Antes de ahondar en esto, quiero establecer cómo el desierto es un espacio en el que se ejercen prácticas que se derivan la modernidad colonial. En 1981 se publica una fotografía de Graciela Iturbide llamada “Mujer Ángel” (Figura 1) en el libro fotográfico Los que viven en la arena con fotografías de Iturbide y textos del antropológo Luis Barjau. En ella, vemos una mujer del pueblo Comcáac del desierto de Sonora dando su espalda con una grabadora de sonido en su mano izquierda. Sin nombre, esta mujer cómcaac emprende un camino hacia el horizonte infinito del paisaje desértico. Casi evocando la figura de la muerte, o el estado transitorio entre la vida y la muerte, esta fotografía parece signar tanto un augurio como una memoria de las necroviolencias que han ocurrido en los espacios desérticos del continente americano. Esta fotografía permite una reflexión de una serie de sucesos históricos que han sido claves para la necropolítica latinoamericana: los proyectos de construcción de nación que exterminaron poblaciones afrodescendientes, clases trabajadoras, e indígenas en la pampa argentina, el sertão brasileño y el desierto de Atacama; las muertes en masa de mujeres y migrantes en Sonora; el narcotráfico y el conflicto armado en el desierto de La Guajira en Colombia; los campos de concentración en la periferia desértica bajo la dictadura militar chilena. Esta fotografía, a la que volveré en la conclusión y que me sirve como piedra angular de esta discusión, funciona como prolepsis y analepsis de esta figuración del desierto.

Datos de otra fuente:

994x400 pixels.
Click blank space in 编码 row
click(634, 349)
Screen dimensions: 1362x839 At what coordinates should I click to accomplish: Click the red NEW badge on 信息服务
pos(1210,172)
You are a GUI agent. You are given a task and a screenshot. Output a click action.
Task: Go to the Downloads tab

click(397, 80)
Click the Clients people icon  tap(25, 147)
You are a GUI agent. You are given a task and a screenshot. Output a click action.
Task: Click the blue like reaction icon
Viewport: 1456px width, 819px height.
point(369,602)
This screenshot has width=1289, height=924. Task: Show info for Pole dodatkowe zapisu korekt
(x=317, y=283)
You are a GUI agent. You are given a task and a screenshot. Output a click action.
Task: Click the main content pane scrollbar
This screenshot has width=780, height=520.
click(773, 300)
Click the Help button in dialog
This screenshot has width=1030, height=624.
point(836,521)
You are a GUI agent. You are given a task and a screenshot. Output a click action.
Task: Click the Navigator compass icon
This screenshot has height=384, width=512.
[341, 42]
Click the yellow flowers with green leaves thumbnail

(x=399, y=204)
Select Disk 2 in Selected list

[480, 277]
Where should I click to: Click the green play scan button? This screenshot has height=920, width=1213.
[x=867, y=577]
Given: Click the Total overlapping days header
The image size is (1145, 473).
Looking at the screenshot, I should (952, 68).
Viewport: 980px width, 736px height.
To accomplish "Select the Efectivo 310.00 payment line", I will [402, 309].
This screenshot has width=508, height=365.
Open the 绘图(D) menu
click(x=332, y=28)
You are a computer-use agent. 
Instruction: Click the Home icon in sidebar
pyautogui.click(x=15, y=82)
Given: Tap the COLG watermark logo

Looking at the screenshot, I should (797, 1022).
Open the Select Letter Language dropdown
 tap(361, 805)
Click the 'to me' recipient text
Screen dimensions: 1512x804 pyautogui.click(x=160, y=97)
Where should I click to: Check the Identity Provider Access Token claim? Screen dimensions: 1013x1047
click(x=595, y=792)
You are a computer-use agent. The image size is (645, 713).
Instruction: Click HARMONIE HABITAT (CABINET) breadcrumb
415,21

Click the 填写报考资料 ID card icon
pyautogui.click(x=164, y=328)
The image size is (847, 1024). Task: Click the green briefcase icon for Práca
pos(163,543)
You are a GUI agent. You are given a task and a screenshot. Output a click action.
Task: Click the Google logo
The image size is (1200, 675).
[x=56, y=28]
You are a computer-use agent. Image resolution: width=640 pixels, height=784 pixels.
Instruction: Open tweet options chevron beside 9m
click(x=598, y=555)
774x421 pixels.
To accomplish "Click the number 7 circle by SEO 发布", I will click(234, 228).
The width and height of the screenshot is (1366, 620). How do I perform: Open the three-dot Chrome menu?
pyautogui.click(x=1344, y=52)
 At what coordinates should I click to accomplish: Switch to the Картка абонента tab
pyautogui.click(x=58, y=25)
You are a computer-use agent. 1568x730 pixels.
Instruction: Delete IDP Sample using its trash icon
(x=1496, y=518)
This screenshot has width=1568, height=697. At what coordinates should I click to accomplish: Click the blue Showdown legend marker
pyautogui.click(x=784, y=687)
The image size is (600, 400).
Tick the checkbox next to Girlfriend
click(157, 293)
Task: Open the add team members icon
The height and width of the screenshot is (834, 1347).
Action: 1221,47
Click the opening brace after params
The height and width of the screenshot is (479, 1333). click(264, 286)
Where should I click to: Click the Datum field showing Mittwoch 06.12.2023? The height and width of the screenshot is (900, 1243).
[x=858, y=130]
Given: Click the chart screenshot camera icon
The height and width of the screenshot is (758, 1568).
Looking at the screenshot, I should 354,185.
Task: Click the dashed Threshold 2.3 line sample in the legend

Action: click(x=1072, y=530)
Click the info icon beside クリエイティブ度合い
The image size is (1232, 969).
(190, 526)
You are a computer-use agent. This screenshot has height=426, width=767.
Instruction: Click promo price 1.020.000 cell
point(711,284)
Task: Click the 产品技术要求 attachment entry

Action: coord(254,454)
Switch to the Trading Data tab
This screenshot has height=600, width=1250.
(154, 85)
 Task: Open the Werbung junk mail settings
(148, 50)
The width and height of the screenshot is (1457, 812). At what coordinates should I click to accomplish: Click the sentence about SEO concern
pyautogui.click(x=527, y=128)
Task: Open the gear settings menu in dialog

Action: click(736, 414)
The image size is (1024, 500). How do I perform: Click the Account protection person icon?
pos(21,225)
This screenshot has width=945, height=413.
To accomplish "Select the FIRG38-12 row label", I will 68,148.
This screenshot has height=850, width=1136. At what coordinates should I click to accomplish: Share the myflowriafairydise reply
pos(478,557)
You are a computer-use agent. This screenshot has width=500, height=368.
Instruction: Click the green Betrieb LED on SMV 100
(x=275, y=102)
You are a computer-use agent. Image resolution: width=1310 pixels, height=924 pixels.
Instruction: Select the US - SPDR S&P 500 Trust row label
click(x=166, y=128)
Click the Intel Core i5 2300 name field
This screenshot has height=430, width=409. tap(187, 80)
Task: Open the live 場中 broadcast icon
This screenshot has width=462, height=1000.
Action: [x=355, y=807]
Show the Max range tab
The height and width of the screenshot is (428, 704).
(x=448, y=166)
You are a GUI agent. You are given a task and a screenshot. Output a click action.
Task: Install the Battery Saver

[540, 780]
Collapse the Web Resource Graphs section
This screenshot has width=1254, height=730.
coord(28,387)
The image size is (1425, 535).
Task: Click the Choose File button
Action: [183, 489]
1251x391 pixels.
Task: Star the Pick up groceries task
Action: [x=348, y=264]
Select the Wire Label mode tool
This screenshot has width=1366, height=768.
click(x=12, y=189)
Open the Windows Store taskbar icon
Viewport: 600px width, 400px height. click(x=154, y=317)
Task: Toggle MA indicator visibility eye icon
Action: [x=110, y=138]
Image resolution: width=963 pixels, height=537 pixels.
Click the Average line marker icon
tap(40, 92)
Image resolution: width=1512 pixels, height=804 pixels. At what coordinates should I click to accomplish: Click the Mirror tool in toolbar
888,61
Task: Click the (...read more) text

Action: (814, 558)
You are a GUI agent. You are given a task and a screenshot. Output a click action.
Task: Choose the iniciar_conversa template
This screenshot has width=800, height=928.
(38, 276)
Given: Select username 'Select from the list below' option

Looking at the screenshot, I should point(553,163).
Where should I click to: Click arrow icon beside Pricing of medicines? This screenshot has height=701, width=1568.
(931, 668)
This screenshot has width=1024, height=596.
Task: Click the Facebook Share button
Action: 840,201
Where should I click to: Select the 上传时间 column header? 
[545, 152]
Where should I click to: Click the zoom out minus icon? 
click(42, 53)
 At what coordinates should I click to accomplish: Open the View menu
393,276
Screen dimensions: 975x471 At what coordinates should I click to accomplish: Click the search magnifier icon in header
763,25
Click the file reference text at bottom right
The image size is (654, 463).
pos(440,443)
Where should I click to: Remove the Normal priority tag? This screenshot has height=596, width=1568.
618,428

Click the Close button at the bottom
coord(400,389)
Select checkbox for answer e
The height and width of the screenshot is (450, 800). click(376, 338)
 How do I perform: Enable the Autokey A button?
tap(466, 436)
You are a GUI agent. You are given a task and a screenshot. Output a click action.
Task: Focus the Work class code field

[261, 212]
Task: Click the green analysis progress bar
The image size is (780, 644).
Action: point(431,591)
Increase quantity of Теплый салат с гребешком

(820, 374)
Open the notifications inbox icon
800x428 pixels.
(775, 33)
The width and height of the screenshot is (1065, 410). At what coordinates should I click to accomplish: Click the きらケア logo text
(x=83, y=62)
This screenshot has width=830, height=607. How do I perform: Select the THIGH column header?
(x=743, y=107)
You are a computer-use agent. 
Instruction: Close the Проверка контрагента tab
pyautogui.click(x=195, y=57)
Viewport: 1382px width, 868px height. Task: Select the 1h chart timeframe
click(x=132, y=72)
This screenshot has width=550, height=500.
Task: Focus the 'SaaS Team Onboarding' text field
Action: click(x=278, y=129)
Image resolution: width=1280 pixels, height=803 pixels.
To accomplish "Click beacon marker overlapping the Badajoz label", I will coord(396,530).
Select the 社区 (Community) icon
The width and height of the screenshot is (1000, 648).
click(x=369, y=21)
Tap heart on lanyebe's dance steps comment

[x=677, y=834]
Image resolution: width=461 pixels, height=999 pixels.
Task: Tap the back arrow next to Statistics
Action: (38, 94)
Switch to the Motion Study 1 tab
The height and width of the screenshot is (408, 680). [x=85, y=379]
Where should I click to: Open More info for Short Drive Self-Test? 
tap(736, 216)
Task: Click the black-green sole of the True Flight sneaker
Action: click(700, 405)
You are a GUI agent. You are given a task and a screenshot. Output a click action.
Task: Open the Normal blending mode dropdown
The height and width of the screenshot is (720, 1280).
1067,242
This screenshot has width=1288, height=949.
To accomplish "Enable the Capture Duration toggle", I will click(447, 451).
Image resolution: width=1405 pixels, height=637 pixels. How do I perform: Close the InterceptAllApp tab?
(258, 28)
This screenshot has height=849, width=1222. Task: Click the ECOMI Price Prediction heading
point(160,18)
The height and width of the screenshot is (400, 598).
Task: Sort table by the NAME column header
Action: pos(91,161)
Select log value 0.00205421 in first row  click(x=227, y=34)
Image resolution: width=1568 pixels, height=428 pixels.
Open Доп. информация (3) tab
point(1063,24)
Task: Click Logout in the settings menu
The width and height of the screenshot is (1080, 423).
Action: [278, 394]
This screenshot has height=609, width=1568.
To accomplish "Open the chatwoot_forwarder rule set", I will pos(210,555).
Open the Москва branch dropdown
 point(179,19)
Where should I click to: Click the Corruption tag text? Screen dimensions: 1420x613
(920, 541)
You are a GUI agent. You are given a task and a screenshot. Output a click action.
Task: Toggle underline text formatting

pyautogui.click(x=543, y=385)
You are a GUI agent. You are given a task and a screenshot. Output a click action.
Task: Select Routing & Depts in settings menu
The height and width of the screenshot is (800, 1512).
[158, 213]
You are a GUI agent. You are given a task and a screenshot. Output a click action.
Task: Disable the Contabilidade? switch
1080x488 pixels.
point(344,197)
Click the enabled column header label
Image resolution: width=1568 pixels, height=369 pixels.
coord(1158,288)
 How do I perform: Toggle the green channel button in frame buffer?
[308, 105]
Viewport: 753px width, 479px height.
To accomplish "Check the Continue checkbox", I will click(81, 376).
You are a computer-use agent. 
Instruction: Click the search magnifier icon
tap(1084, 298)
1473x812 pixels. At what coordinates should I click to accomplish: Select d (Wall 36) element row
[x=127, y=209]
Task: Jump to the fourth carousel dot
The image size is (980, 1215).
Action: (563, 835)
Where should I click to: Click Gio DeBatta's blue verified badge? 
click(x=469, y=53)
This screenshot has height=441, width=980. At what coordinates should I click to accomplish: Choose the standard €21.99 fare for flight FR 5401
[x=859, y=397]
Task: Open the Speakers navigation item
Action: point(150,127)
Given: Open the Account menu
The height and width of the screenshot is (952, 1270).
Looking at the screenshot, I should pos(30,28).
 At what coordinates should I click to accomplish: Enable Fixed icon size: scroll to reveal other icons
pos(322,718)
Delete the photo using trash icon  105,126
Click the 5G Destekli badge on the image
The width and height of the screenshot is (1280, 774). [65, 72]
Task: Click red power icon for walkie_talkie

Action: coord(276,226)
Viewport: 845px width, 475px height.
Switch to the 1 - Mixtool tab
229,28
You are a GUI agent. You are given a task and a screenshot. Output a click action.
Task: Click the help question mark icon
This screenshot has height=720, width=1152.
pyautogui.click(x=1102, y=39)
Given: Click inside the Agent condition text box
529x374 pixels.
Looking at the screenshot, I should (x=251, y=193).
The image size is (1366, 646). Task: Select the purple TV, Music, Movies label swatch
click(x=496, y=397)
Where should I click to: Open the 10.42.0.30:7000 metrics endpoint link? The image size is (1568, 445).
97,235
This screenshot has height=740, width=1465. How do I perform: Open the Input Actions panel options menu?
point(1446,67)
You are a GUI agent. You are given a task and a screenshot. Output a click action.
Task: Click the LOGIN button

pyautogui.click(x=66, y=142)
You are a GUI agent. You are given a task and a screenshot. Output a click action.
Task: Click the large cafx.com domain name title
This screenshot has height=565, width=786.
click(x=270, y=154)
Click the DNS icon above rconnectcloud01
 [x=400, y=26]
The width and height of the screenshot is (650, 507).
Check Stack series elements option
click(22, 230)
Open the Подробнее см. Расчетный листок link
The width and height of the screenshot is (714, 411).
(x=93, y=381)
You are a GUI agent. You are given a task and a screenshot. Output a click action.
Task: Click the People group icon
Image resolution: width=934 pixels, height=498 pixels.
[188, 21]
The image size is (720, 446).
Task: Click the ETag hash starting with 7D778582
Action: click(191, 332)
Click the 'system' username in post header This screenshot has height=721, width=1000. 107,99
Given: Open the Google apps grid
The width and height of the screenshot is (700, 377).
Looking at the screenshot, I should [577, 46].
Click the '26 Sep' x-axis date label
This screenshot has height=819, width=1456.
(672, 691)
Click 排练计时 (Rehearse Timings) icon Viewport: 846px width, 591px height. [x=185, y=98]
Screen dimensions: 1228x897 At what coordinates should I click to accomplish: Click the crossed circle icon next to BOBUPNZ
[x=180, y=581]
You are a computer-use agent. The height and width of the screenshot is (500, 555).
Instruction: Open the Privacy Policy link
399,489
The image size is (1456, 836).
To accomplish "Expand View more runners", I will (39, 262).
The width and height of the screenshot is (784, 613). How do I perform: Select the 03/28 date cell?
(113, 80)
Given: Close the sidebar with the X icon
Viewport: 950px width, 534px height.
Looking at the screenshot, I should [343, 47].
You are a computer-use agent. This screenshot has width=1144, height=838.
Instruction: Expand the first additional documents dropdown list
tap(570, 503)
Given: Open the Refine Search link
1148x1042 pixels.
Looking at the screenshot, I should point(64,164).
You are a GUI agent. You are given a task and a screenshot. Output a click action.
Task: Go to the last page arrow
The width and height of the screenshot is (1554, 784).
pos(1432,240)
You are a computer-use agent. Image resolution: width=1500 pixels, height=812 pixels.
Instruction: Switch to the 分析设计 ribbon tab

Figura 1. Graciela Iturbide, Mujer ángel, Desierto de Sonora, México, impresión en gelatina de plata, 1979. Cortesía de la artista.
Si empezamos a trazar esta cartografía que identifica los desiertos como lugares en donde se ejerce la muerte, podemos empezar a preguntarnos: ¿qué tipos de violencias se ejercen y a qué políticas responden? Necropolítica puede ser un término adecuado para señalar estas violencias, acuñado Achille Mbembe y que se articuló como respuesta al término biopolítica en Michel Foucault. Si para Foucault la biopolítica era la manera en la que un régimen administraba la vida de sus integrantes, para Mbembe la necropolítica abre una dimensión de la biopolítica que permite estudiar formas de gobierno que están atravesadas por la guerra: “War, after all, is as much a means of achieving sovereignty as a way of exercising the right to kill. Imagining politics as a form of war, we must ask: What place is given to life, death, and the human body (in particular the wounded or slain body)?” (12) En lugares afectados especialmente por el régimen de la modernidad colonial y el capitalismo tardío –lo que hoy se conoce como el sur global– la guerra es una constante y es necesario reconsiderar la función de la muerte. Los desiertos, en este caso, serían un bioma en el que se ejercen únicamente necropolíticas sino necroviolencias. Es decir, muertes que son cuota del capitalismo global pero que ocurren al margen de la legalidad y la responsabilidad del Estado. Este es el caso de los desiertos de las Américas, en el que los cuerpos de mujeres, de migrantes, de presos políticos, de revolucionarios, y de pueblos indígenas se vuelven desechables por los regímenes de poder en los que están inscritos y no entran en el estatus legal por la ausencia de habeas corpus. No es sorpresivo que, así como el desierto se entiende como cómplice de las políticas de muerte, la fotografía, el video y el cine también han sido medios considerados como herramientas que ayudan a potenciar estas mismas políticas. La fotografía como método de identificación de la diáspora africana (Tina M. Campt), la lógica militarizada de las tecnologías de vigilancia en la frontera (China Medel), el cine como propaganda nazi (Sabine Hake), han sido formas en la que los llamados medios se convierten en cómplices de prácticas coloniales que siguen prácticas raciales y patriarcales.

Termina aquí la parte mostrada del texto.